In the 30 January poll, more than 230 parties grouped into 89 alliances will vie for seats in the new National Assembly.

The biggest coalition formed to date is a broad grouping of Shi'a parties that also includes one of Iraq's largest Sunni tribes. The coalition could win a large proportion of the Shi'a vote because it is endorsed by pre-eminent Shi'a Grand Ayatollah Ali al-Sistani.

The coalition also includes representatives of radical Shi'a cleric Muqtada al-Sadr, whose Al-Mahdi Army launched two uprisings against U.S. forces in southern Iraq this year. The fact that these former rebels are competing in the poll is widely seen as a small victory for Iraq's new political process.

Elsewhere, Iraq's two main Kurdish parties have formed an alliance that could win a large part of the Kurdish vote in the north.

But even as Iraq now prepares to go to the polls three times in 2005, it remains to be seen how much the process will help stabilize the country.

Joost Hiltermann, a regional expert with the International Crisis Group in Amman, said a key problem in Iraq today is tensions between the Sunni and Shi'a over how power will be shared in the future. He said that holding elections now amid such tensions could further exacerbate tensions.

"The real question is what Sunni Arabs as a community and as individuals are going to say on Election Day," Hiltermann said. "Will they really feel that they should participate lest they be excluded? And I doubt that they feel that way because their feeling rather is that even if they participate, they will be excluded, not in the same way obviously because they will then be represented in the transitional assembly, but because they will be a political minority that may be the target of revenge."

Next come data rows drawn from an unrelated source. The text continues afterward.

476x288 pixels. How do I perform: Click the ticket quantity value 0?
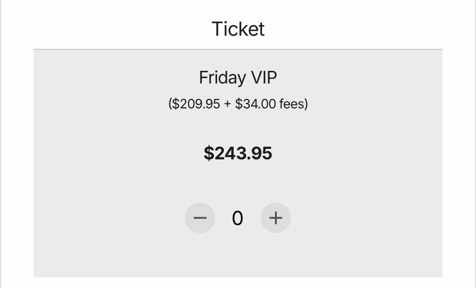(238, 218)
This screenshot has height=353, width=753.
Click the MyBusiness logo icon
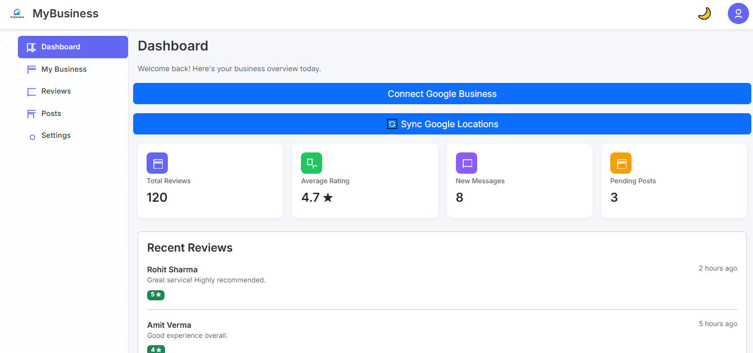[17, 13]
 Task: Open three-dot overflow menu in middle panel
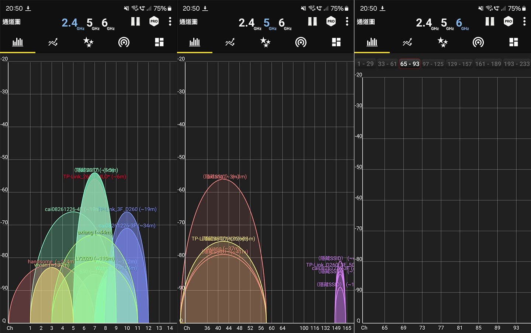click(x=347, y=21)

But if the success of the elections depends largely on Sunni reaction to them, Hiltermann also noted that not holding the elections on schedule risks alienating the Shi'a. That makes either choice risky.

U.S. and Iraqi officials hope the rapid series of polls in 2005 will lead to a government with strong enough popular support to defeat the insurgents.

Security officials say ordinary Iraqis will begin informing on insurgents and turning them over to police only if they feel that the government is strong enough to protect them and their families.